= Study text =
- - - -
Strange and Schafermeyer's Pediatric Emergency Medicine, Fourth Edition (Strange, Pediatric Emergency Medicine), 4th Ed.

CHAPTER 50. Appendicitis

Lalit Bajaj


• Appendicitis is the most common surgical illness of childhood.

• The presentation of appendicitis in children is variable, and many other conditions mimic it, such as right lower lobe pneumonia, mesenteric adenitis, and gastroenteritis.

• Blood tests such as white blood cell count, CRP, and procalcitonin can be helpful, but are not reliable for excluding appendicitis.

• Diagnostic imaging is not required in children with obvious appendicitis.

• Ultrasound is the initial imaging modality of choice with computed tomography reserved for nondefinitive sonographic studies.

• Clinical decision rules that identify low risk for appendicitis should be used to avoid clinical investigations in these children.

Appendicitis is the commonest surgical emergency in children and its prompt identification is often challenging. Meticulous history and physical examination supported by the judicious use of diagnostic imaging are the mainstays of its diagnosis.

Lifetime appendicitis risk is approximately 8% with males slightly higher than females. Under the age of 3 years, perforation rates are close to 100%, likely secondary to delays in presentation, and missed diagnosis secondary to overlap of symptoms with more common ailments such as gastroenteritis. In adolescence, perforation rates decrease to approximately 15%. Appendicitis is more common in the early summer when enteric infections are high as well.1

The infant’s appendix is somewhat funnel-shaped and becomes tubular after the age of 2 years.1 Appendicitis begins with luminal obstruction by an appendicolith, foreign body, parasite, or lymphoid follicle hyperplasia. This leads to continued inflammation, mucous production, and eventual perforation resulting in peritonitis or abscess formation. Perforation rates range between 25% and 40%.
- - - -
= Exercise =
Could you continue the appendicitis chapter from the end of its last paragraph?

= Data section =
- - - -
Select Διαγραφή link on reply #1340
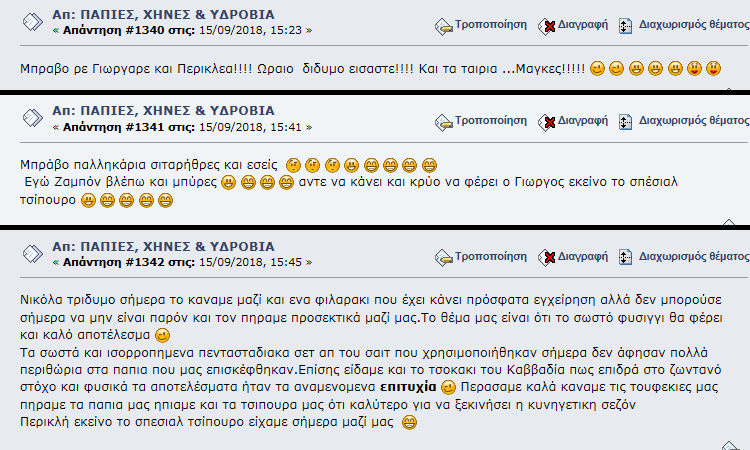[x=583, y=24]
- - - -
= Answer =
Missed appendicitis is one of the most frequent reasons for litigation in pediatrics. Appendicitis is missed upon first presentation approximately 28% of the time. Gastroenteritis, constipation, and urinary tract infections are common diagnoses in those patients with a misdiagnosis.1


The history is a crucial part of the evaluation of acute appendicitis, and particular features of the history will vary with age. The diagnosis is particularly challenging in children less than 3 years old because preverbal children cannot provide history, and the clinical course is often more rapid and frequently atypical compared with older children. Young children will more often have vomiting and irritability as their primary presentation, which has significant overlap with other diagnoses. Abdominal pain is not easy to elicit from a history, and if so, the patients are less likely to have focal right lower quadrant pain than older children. Because they frequently have perforated appendicitis at diagnosis, they have higher temperatures and higher rates of bilious emesis and bowel obstruction.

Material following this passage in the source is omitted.